(Pixel coordinate grounding data)
--------------------------------------------------

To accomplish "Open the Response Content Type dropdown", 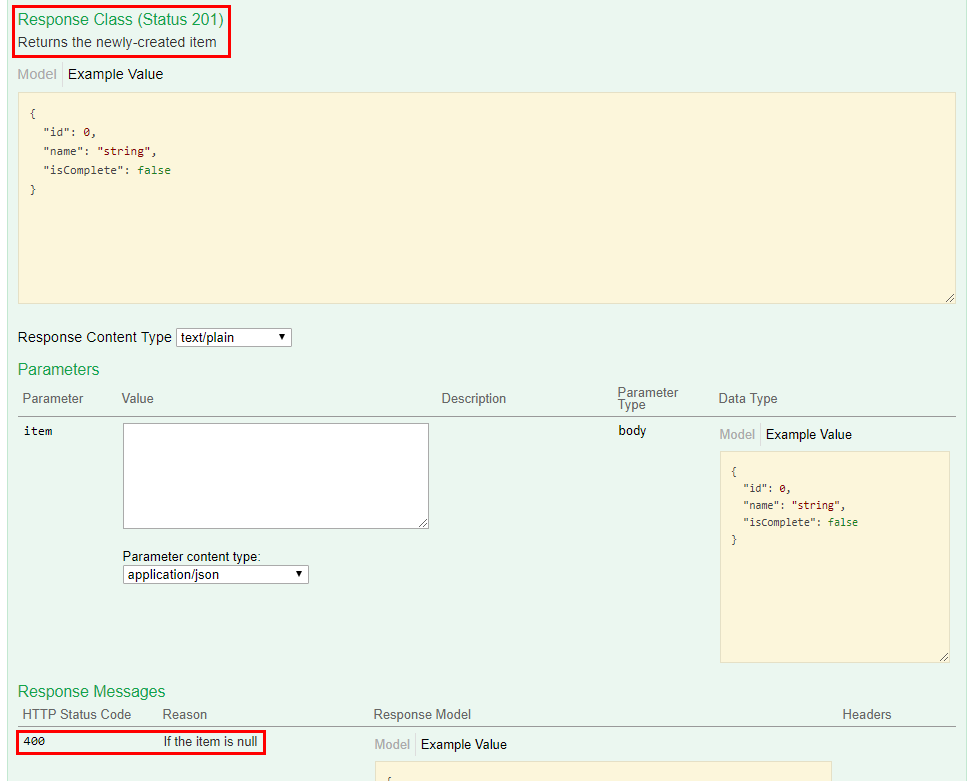I will [x=234, y=337].
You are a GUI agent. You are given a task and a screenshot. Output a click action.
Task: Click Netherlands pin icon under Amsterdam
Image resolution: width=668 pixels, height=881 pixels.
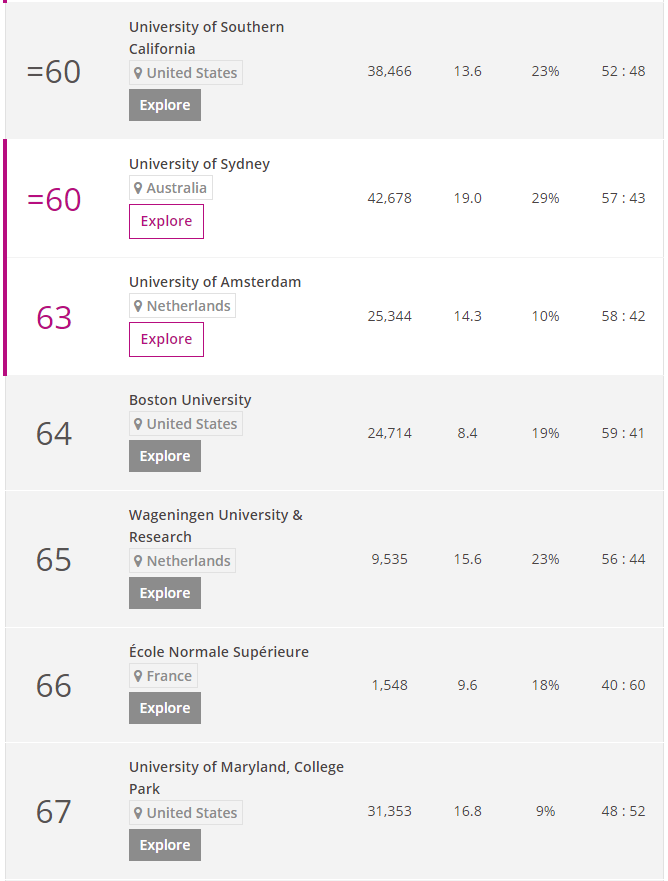[138, 306]
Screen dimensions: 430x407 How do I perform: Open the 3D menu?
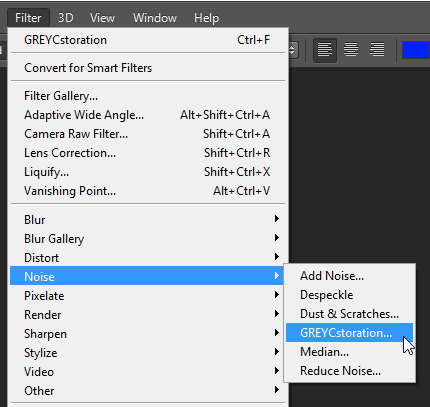(x=66, y=18)
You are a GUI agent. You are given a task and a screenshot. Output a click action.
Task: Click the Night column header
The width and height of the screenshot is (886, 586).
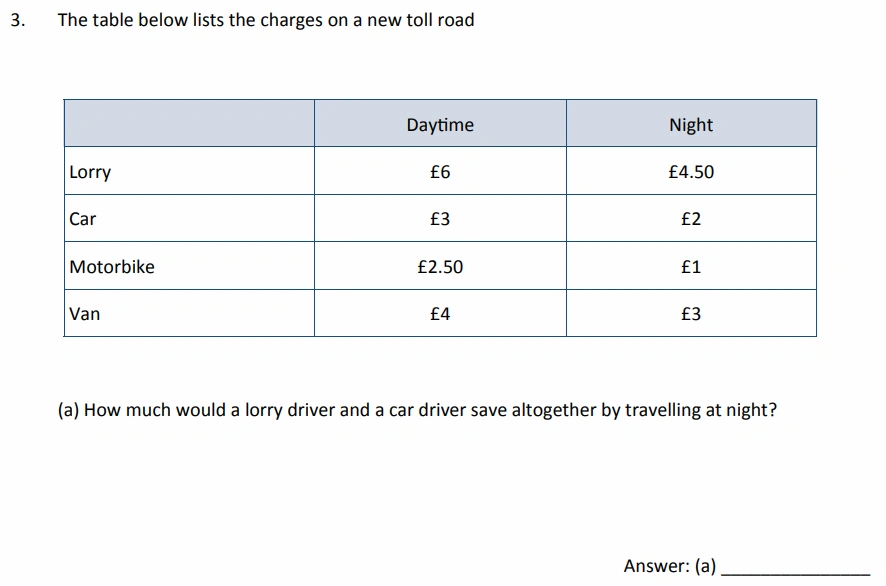(x=691, y=124)
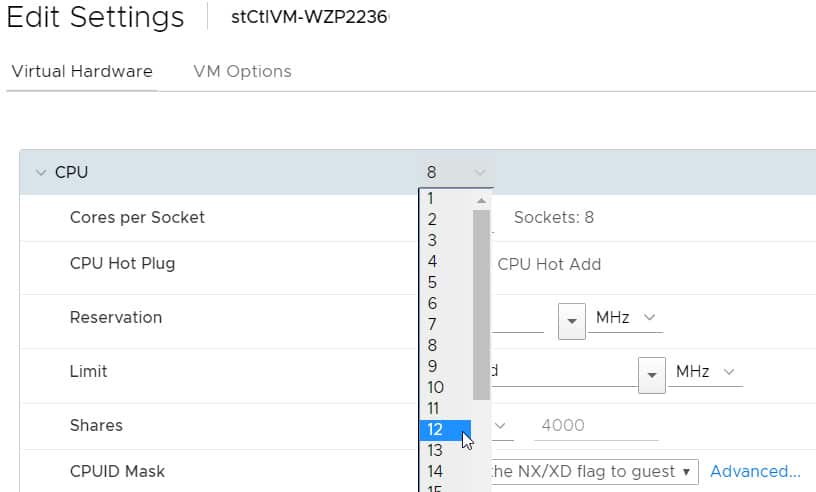Collapse the CPU section chevron
Viewport: 816px width, 492px height.
coord(41,172)
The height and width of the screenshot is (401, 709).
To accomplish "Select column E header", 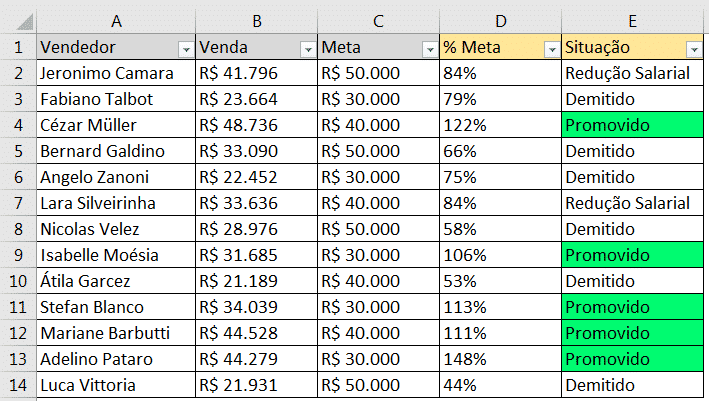I will (x=634, y=19).
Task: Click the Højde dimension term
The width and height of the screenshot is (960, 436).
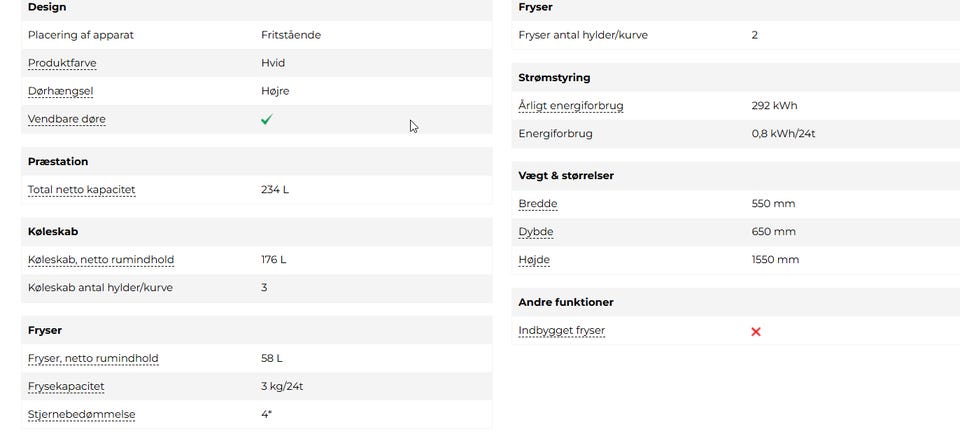Action: click(x=534, y=260)
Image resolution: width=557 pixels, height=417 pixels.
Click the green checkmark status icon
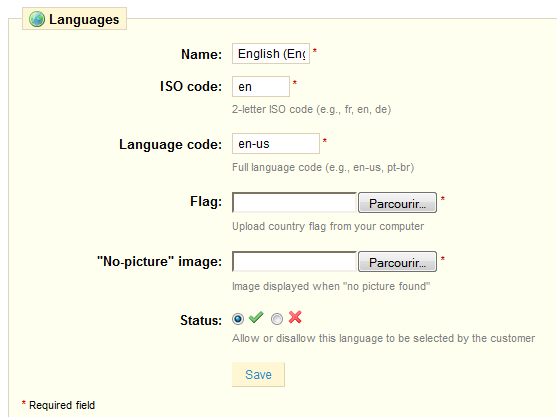pos(256,317)
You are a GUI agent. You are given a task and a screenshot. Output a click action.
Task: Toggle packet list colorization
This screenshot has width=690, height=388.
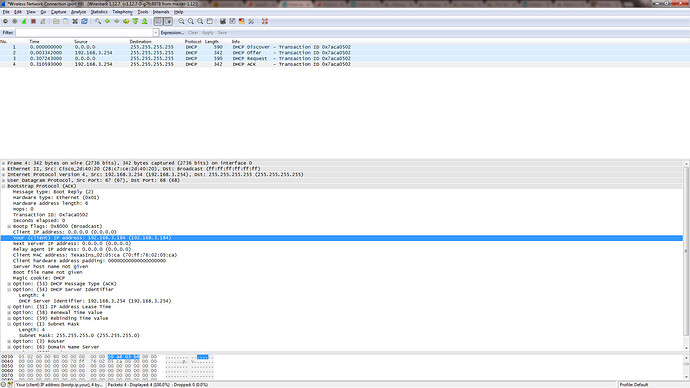(158, 21)
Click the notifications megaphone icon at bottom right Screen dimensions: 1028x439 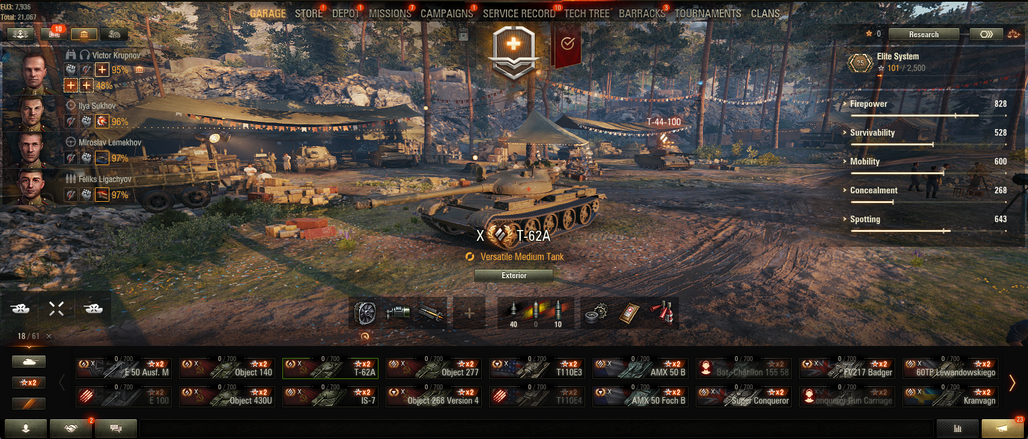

--------------------------------------------------

Instructions to follow:
Begin with the line that contains "Task: Toggle packet list colorization" and repeat every line through the end of the data, exactly and only those lines, leaving out the pictures.

Task answer:
Task: Toggle packet list colorization
This screenshot has width=690, height=388.
(158, 21)
Click the notifications megaphone icon at bottom right Screen dimensions: 1028x439 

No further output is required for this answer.